Today, every kill was 100' or under... the cold weather really seems to play havoc with the flatband's power. I tried to use some of the solid rubbers for a little while today, but haven't quite got the knack of them yet.

Jack's bowing to the Master... he finished off a couple of birds himself as well though... note the grackle feathers next to the water hose he decided to destroy for the fun of it.


----------



## dmy89 (Jan 11, 2011)

Murderer!!! haha just kidding. good shooting Bill!


----------



## Aeroflot (Oct 3, 2010)

Good stuff Bill. Thanks for sharing.


----------



## philly (Jun 13, 2010)

Nice shooting Bill. What are you shooting? Lead or steel?
Philly


----------



## jmplsnt (Jan 1, 2010)

Great shooting and an excellent display of both the slingshot and shooter operating it.

It appears to me that Jack the Dog has an excellent life, is well-cared for, and has a pretty good time on the farm.

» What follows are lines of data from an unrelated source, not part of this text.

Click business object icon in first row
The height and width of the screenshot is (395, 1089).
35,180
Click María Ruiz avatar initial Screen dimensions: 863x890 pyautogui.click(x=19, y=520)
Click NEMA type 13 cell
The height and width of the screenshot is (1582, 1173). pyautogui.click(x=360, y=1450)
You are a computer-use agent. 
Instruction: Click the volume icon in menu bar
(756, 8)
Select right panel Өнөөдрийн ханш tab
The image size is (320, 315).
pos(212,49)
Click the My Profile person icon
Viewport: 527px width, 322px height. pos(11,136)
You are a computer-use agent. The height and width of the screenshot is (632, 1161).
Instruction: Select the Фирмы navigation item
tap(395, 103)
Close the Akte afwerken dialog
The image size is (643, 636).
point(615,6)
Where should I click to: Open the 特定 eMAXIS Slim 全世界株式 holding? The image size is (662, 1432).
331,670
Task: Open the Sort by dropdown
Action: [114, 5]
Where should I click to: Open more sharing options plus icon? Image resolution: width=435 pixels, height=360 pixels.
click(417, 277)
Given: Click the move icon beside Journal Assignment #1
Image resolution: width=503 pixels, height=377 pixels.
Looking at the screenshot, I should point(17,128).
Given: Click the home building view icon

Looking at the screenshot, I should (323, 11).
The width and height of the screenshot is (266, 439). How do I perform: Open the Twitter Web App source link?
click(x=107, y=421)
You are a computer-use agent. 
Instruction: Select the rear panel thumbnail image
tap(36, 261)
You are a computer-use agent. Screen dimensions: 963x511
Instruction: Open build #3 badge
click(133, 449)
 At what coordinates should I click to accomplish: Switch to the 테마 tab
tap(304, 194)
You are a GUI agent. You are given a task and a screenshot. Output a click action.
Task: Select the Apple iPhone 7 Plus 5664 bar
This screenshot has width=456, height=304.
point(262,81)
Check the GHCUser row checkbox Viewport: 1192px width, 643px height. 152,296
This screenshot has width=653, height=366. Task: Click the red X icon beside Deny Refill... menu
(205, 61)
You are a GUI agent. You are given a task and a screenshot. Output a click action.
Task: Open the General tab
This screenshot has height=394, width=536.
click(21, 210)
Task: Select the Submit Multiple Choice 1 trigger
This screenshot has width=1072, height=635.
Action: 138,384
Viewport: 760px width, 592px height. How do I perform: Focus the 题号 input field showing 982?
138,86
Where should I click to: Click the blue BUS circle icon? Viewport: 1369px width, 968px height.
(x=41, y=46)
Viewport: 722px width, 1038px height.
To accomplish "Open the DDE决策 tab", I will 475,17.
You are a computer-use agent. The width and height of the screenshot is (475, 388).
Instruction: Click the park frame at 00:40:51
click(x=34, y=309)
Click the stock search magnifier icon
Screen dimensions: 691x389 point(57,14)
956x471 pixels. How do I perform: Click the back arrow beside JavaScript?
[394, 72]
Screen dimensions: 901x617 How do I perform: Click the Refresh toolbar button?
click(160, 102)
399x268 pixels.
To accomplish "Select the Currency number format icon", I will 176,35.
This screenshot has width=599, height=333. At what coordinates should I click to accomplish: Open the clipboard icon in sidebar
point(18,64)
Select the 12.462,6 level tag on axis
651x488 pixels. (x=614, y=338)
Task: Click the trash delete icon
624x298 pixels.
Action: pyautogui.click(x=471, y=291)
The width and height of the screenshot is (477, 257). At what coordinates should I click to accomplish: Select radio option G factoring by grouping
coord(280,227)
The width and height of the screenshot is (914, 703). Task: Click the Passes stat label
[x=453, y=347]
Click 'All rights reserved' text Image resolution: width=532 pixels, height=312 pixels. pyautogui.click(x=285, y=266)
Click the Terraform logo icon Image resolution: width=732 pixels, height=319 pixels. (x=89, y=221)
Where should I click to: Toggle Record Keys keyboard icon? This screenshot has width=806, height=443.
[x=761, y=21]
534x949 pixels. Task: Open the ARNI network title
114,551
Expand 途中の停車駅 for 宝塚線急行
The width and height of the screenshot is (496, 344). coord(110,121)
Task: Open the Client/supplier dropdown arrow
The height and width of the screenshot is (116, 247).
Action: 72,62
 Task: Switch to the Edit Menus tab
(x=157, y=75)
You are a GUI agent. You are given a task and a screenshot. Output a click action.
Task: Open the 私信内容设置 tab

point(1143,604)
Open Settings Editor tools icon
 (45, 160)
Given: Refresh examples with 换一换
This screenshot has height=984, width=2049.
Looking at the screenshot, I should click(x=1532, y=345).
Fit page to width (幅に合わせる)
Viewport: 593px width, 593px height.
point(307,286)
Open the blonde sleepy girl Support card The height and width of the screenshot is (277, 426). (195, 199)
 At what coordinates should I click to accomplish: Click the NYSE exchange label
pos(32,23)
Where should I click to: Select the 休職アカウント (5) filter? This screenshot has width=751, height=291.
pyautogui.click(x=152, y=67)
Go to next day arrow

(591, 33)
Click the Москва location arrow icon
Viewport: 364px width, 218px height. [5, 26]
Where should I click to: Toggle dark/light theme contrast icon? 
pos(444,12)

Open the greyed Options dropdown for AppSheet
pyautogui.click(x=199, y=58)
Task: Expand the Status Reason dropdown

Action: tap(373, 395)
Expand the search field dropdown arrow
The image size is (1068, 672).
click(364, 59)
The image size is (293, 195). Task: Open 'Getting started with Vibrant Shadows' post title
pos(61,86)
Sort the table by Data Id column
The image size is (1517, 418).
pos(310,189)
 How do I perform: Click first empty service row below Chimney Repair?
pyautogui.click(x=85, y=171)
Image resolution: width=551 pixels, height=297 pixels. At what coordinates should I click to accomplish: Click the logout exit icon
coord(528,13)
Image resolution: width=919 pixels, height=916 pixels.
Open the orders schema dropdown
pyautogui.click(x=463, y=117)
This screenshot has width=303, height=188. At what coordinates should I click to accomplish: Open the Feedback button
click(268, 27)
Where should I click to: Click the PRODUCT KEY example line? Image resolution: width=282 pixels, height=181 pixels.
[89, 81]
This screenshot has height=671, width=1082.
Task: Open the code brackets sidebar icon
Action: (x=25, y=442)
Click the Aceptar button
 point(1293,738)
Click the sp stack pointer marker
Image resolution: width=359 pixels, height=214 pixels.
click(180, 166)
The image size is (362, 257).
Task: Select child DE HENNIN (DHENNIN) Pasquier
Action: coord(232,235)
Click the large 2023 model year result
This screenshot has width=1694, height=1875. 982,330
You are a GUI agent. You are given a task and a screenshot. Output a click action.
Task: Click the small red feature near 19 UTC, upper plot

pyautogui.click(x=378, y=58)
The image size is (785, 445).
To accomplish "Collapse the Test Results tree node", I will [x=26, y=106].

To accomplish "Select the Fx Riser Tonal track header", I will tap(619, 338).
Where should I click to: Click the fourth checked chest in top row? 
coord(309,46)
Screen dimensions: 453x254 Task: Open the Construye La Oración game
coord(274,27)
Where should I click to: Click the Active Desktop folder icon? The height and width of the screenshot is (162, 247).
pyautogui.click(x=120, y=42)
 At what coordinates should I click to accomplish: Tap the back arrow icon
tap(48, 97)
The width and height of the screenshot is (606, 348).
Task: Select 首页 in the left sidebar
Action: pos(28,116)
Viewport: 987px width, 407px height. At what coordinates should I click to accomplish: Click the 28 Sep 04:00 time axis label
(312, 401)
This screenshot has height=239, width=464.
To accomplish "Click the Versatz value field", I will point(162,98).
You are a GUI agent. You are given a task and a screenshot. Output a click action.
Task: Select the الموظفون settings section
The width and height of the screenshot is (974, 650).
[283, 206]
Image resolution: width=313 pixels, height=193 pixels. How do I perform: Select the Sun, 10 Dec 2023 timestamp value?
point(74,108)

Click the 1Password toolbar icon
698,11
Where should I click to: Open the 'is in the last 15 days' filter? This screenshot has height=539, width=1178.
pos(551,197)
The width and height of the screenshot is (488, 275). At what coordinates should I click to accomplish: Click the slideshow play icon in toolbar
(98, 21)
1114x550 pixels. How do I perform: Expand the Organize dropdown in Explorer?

I really, really love your tales of grackle destruction! I've killed my share of them with a slingshot.


----------



## Bill Hays (Aug 9, 2010)

philly said:


> Nice shooting Bill. What are you shooting? Lead or steel?
> Philly


That day I just grabbed a handful of 3/8" steel bearings to shoot with. The .38 cal lead penetrates better... but 3/8" steel costs less and is more than adequate for killing grackles on down.... which is pretty much what I do most of my "hunting" shooting on. If I were to head out to the woods, I'd probably take along some .44 call lead as well, in case a rabbit or something along that size were to come out.
Anything much larger than a rabbit, I probably wouldn't use a slingshot on.


----------



## frogman (Nov 11, 2010)

Good shooting Bill. The birds are always hard as you usually only get one good look. A true testament to your shooting skill...Frogman


----------



## BaneofSmallGame (Sep 22, 2010)

Great shooting once again and thanks for sharing with that neat picture collage. Eradicate those grackles, the real rats of the sky. In my area there is a flock of hundreds of thousands (crows) that move from town to town, back and forth, each time getting pushed out by some drastic measure from the city. It's a shame they are so intelligent and quick to take flight......otherwise I'd help the effort a bit....









That is a beautiful pup too, I'm sure he does his job well.....he also shares the same name as my dog, I like a one syllable name. Sometimes I wish he was a hunter as opposed to a herder, sometimes I see flashes of beagle, it's okay, I still love him









Cheers - John


----------